* Assignment
Using the records that appear below, write out exactly the lines from the one with "Hoheisel, A. (1262, 514)" through the one with "Заказать (115, 401)", keeping both end lines.

* Provided data
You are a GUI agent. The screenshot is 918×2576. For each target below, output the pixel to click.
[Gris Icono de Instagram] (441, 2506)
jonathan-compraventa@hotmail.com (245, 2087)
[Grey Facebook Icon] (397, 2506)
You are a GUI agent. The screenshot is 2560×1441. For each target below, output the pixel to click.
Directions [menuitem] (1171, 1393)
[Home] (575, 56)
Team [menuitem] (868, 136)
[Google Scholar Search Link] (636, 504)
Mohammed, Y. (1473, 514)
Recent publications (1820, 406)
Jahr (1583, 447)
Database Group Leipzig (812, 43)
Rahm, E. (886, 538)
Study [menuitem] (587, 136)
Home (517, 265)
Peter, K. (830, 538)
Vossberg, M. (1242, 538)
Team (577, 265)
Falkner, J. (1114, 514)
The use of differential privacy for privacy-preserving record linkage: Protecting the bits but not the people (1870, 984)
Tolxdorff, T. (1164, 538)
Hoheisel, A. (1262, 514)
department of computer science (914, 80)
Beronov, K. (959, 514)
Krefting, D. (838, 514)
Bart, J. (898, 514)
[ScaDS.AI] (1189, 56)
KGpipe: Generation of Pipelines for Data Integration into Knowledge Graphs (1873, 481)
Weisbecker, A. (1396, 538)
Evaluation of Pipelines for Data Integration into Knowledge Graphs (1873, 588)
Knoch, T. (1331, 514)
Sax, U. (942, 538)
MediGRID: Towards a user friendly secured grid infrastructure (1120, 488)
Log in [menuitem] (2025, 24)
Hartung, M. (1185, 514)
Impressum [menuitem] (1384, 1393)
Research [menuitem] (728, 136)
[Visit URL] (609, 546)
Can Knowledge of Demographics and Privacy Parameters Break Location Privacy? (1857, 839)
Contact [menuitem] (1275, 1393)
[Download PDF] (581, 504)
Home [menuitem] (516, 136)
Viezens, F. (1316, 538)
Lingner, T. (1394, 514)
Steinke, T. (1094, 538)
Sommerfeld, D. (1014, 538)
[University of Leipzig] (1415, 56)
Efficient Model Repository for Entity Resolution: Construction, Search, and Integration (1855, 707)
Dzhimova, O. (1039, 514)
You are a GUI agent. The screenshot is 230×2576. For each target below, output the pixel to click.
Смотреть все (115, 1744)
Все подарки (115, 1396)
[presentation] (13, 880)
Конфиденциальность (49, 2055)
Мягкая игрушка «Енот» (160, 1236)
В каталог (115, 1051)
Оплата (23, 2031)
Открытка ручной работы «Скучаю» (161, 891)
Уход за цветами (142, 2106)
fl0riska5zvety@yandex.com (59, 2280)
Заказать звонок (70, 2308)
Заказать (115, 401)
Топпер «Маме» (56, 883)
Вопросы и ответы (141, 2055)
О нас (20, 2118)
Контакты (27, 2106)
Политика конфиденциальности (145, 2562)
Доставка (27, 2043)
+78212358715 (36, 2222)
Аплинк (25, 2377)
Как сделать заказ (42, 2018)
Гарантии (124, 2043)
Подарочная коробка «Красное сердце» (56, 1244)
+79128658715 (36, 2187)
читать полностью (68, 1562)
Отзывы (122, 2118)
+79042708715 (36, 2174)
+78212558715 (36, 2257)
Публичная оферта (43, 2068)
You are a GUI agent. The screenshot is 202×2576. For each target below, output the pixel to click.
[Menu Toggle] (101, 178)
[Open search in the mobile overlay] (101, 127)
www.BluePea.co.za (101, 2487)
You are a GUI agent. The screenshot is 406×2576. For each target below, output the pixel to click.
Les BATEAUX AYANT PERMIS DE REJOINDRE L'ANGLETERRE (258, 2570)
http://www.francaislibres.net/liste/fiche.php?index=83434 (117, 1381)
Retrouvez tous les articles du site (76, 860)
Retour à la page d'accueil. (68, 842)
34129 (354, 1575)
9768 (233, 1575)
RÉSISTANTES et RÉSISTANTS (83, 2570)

* Expected answer
Hoheisel, A. (1262, 514)
department of computer science (914, 80)
Beronov, K. (959, 514)
Krefting, D. (838, 514)
Bart, J. (898, 514)
[ScaDS.AI] (1189, 56)
KGpipe: Generation of Pipelines for Data Integration into Knowledge Graphs (1873, 481)
Weisbecker, A. (1396, 538)
Evaluation of Pipelines for Data Integration into Knowledge Graphs (1873, 588)
Knoch, T. (1331, 514)
Sax, U. (942, 538)
MediGRID: Towards a user friendly secured grid infrastructure (1120, 488)
Log in [menuitem] (2025, 24)
Hartung, M. (1185, 514)
Impressum [menuitem] (1384, 1393)
Research [menuitem] (728, 136)
[Visit URL] (609, 546)
Can Knowledge of Demographics and Privacy Parameters Break Location Privacy? (1857, 839)
Contact [menuitem] (1275, 1393)
[Download PDF] (581, 504)
Home [menuitem] (516, 136)
Viezens, F. (1316, 538)
Lingner, T. (1394, 514)
Steinke, T. (1094, 538)
Sommerfeld, D. (1014, 538)
[University of Leipzig] (1415, 56)
Efficient Model Repository for Entity Resolution: Construction, Search, and Integration (1855, 707)
Dzhimova, O. (1039, 514)
You are a GUI agent. The screenshot is 230×2576. For each target below, output the pixel to click.
Смотреть все (115, 1744)
Все подарки (115, 1396)
[presentation] (13, 880)
Конфиденциальность (49, 2055)
Мягкая игрушка «Енот» (160, 1236)
В каталог (115, 1051)
Оплата (23, 2031)
Открытка ручной работы «Скучаю» (161, 891)
Уход за цветами (142, 2106)
fl0riska5zvety@yandex.com (59, 2280)
Заказать звонок (70, 2308)
Заказать (115, 401)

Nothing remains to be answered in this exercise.